'Pushing empty commits to remote

I have pushed one commit to remote but now I realized that the commit message is not correct. I would like to change the commit message but AFAIK it is not possible. So i decided to create empty commit with correct message:

git commit --allow-empty

Are there any disadvantages/consequences of pushing empty commits? Is there any problem I might face in future because of this empty commit??



Solution 1:[1]

One use of an empty commit would be to force a build to occur in an environment where builds are triggered whenever new commits are pushed.

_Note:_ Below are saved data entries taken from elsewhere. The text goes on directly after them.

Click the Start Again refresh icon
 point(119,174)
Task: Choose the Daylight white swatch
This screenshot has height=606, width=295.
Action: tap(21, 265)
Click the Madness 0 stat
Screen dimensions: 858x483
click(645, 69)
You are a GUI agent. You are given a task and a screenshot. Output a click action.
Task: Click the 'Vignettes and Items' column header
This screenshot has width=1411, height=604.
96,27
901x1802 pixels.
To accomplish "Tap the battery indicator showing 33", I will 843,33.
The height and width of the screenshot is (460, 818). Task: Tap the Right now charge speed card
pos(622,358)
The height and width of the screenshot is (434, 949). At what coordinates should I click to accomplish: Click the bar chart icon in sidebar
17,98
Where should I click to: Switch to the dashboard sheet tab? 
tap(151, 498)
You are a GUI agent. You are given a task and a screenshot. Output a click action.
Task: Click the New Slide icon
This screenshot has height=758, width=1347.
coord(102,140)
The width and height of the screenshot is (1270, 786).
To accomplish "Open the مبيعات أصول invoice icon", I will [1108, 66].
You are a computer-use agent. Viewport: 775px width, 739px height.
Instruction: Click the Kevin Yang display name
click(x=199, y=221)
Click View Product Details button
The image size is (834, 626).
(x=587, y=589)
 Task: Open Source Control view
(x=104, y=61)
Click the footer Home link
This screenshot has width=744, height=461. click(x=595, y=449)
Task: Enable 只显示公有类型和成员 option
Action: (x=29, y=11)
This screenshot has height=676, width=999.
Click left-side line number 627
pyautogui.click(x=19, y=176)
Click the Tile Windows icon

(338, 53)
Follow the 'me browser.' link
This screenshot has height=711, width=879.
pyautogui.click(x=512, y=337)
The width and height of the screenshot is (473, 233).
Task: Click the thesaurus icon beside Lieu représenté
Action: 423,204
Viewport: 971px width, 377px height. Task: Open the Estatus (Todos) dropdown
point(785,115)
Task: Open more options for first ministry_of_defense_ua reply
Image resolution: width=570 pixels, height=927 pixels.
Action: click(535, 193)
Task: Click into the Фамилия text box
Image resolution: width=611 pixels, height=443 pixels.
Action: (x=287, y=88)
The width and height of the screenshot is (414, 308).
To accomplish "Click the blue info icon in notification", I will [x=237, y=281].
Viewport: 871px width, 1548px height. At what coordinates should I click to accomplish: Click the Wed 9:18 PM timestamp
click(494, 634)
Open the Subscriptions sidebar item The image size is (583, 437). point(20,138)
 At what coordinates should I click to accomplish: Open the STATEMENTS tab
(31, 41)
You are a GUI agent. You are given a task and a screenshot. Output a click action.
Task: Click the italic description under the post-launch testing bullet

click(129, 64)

git commit --allow-empty -m "Trigger Build"

Solution 2:[2]

You won't face any terrible consequence, just the history will look kind of confusing.

You could change the commit message by doing

git commit --amend
git push --force-with-lease # (as opposed to --force, it doesn't overwrite others' work)

BUT this will override the remote history with yours, meaning that if anybody pulled that repo in the meanwhile, this person is going to be very mad at you...

Just do it if you are the only person accessing the repo.

Solution 3:[3]

pushing commits, whether empty or not, causes eventual git hooks to be triggered. This can do either nothing or have world shattering consequences.

Solution 4:[4]

Is there any disadvantages/consequences of pushing empty commits?

Aside from the extreme confusion someone might get as to why there's a bunch of commits with no content in them on master, not really.

You can change the commit that you pushed to remote, but the sha1 of the commit (basically it's id number) will change permanently, which alters the source tree -- You'd then have to do a git push -f back to remote.

Solution 5:[5]

As long as you clearly reference the other commit from the empty commit it should be fine. Something like:

Commit message errata for [commit sha1]

[new commit message]

As others have pointed out, this is often preferable to force pushing a corrected commit.

Solution 6:[6]

As for confusing history I have a proposal for eventually making life of future archeologists easier.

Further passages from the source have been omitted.